Было заметно, что она несколько успокоилась. Значит, хуже не будет. Он взглянул на часы. Вскоре надо возвращаться в суд.
– Значит, ты не хочешь, чтобы я звонил тебе, да?
– Пока не надо. Очень бы просила тебя об этом.
– Хорошо. Как насчет квартиры?
– Я не вернусь.
– Прости-прощай страховка, – горестно вздохнул он.
– Прости-прощай страховка, – кивнув, согласилась она.
– «Прощай, Колумбия»!
– «Прощайте, мистер Чипс».
Она отвела глаза, рассеянно и невесело скользя взглядом по редеющей стайке утренних посетителей.
– Ну, тут оба мы с тобой предусмотрительностью не отличались.
– А что будет с оплатой нового жилья?
Она уклонилась от прямого ответа:
– Мне по-прежнему нужны деньги.
Питеру было неприятно, что она просит денег.

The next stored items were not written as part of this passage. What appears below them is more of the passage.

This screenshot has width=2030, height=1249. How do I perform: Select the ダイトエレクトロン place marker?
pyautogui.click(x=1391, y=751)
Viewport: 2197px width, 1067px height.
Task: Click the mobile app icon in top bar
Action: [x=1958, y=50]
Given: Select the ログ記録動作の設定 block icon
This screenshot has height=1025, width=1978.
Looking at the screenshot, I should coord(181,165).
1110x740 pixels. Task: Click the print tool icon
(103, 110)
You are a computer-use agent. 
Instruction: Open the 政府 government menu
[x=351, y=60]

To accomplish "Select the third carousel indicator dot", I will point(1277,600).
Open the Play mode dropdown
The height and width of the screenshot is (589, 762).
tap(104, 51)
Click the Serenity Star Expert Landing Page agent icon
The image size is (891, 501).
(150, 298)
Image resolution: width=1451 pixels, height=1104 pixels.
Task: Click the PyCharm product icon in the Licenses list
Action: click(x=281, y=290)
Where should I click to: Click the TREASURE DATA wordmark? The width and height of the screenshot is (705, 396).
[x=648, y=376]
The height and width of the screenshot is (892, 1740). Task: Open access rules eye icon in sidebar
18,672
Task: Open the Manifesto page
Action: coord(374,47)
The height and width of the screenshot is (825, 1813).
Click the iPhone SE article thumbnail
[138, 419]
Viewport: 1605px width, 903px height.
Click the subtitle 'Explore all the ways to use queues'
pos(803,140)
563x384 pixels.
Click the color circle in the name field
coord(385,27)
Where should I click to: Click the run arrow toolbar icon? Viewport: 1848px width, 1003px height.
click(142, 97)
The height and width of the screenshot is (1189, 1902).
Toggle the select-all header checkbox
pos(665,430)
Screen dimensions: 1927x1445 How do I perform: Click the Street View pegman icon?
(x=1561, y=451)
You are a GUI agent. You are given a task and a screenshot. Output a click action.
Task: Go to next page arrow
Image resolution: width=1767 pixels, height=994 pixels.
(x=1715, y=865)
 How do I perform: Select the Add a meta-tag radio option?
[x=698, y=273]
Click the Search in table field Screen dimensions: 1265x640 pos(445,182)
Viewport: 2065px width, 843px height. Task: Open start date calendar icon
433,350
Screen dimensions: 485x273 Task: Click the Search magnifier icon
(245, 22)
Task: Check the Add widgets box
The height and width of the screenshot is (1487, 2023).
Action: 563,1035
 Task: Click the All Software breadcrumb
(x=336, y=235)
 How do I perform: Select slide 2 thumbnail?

Работа Дженис не могла ее по-настоящему обеспечить. Женщина помогает другим женщинам, неделю за неделей вникает в одни и те же проблемы, склеивает чьи-то жизни, вытирает носы чужим детям, проверяет, есть ли еда в чужих холодильниках, и за все это не получает ничего. А какой-нибудь парень, который околачивается на перекрестках, выслеживая сбытчиков наркотиков, получает по полтысячи в день чистыми.